3. In noncontacting printing apparatus including means for projecting a series of spaced, fluid drops toward a moving web, means for selectively electrostatically charging some of said drops, means for providing a deflecting field downstream of said charging means whereby charged and uncharged drops will follow different trajectories, and means for catching drops following one of the trajectories before they contact said web, the improvement comprising said catching means including:

a. a chamber having portions defining an elongated opening in one wall thereof,

b. a blade member positioned in said opening and projecting outwardly of said chamber,

c. means defining a fluid passage into said chamber between said blade and said opening defining portions of said chamber, and

d. a foraminous member interposed between said blade and said opening defining portions of said chamber.

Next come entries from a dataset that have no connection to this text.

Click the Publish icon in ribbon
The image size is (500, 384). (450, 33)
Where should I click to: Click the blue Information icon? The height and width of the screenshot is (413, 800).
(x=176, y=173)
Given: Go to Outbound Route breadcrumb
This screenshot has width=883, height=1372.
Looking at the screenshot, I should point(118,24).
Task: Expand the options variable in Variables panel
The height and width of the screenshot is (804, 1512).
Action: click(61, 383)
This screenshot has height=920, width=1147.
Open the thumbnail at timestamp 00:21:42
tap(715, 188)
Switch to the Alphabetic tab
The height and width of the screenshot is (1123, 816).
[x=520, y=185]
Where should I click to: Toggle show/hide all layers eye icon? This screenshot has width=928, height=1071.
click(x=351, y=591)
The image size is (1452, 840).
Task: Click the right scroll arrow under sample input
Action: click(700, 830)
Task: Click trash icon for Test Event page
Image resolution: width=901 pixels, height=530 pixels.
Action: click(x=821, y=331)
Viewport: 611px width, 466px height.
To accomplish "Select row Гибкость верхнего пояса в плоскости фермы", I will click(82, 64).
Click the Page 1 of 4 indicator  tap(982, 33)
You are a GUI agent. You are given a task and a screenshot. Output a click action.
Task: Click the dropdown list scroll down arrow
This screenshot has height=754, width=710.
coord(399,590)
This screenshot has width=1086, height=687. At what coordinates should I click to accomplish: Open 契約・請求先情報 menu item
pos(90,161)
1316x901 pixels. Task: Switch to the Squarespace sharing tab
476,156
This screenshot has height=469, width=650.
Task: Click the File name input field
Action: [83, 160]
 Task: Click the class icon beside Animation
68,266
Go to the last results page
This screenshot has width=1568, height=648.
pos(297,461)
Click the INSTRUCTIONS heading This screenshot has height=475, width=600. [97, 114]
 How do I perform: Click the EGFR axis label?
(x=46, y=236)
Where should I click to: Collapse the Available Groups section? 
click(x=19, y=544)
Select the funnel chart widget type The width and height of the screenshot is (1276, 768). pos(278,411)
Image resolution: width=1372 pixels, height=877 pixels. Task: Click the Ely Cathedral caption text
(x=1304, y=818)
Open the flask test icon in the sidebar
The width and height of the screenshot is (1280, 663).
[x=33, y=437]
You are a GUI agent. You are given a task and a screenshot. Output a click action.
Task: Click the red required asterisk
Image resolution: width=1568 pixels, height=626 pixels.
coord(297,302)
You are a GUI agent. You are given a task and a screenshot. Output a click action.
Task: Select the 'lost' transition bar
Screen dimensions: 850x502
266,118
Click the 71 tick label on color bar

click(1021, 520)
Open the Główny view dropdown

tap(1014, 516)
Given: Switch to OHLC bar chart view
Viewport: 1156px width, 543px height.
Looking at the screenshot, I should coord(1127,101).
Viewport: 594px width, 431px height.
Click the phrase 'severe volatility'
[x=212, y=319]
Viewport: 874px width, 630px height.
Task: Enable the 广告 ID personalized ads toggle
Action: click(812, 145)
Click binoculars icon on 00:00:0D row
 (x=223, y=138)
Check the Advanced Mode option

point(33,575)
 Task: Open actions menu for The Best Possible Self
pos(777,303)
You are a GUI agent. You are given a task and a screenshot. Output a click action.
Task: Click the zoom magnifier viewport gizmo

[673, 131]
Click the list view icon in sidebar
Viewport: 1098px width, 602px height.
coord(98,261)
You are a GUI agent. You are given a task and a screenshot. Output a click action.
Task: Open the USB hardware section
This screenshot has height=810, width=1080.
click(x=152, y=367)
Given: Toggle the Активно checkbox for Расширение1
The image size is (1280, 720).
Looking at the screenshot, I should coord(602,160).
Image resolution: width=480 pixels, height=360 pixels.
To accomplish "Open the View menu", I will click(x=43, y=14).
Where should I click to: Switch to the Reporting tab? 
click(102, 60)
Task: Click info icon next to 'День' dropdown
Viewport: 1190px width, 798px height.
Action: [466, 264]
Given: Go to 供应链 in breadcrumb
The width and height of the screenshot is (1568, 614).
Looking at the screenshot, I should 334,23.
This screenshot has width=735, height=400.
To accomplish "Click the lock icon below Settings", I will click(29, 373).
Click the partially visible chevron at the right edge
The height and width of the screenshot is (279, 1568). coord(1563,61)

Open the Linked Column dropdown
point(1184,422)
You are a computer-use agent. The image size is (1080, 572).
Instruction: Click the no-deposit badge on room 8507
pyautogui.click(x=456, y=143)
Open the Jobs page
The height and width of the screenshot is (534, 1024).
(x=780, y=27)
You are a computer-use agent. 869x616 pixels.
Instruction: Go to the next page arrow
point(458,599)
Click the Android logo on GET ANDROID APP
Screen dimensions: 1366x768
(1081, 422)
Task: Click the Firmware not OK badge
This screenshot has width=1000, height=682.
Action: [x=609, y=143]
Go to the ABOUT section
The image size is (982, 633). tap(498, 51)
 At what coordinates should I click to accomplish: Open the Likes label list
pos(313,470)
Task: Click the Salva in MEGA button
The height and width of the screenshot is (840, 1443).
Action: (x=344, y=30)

4. The apparatus of claim 3 wherein said foraminous member comprises:

a. fine mesh screening.

5. The apparatus of claim 4 further comprising:

a. means for applying a negative pressure to the interior of said chamber.

6. The apparatus of claim 5 wherein said chamber comprises:

a. an elongated tubular member, and

b. said blade member is substantially planar.

7. The apparatus of claim 5 wherein:

a. said chamber has a tubular body portion,

b. said opening-defining portions include a pair of lip portions extending in spaced parallel relationship to each other from said body portion, and

c. at least a portion of said blade member is positioned between said lip portions.

8. The apparatus of claim 7 wherein:

a. said portion of said blade member positioned between said lip portions comprises a first portion thereof, and

b. a second planar portion of said blade member extends from said first planar portion externally of said lip portions and angularly disposed with respect to said first planar portion.

9. The apparatus of claim 3 further comprising:

a. a layer of hydrophilic material interposed between said foraminous member and the lower surface of said blade,

b. said layer of material extending outwardly through said opening and underlying an exterior bottom portion of said chamber.

10. The apparatus of claim 9 wherein:

a. said layer of hydrophilic material comprises cotton fabric.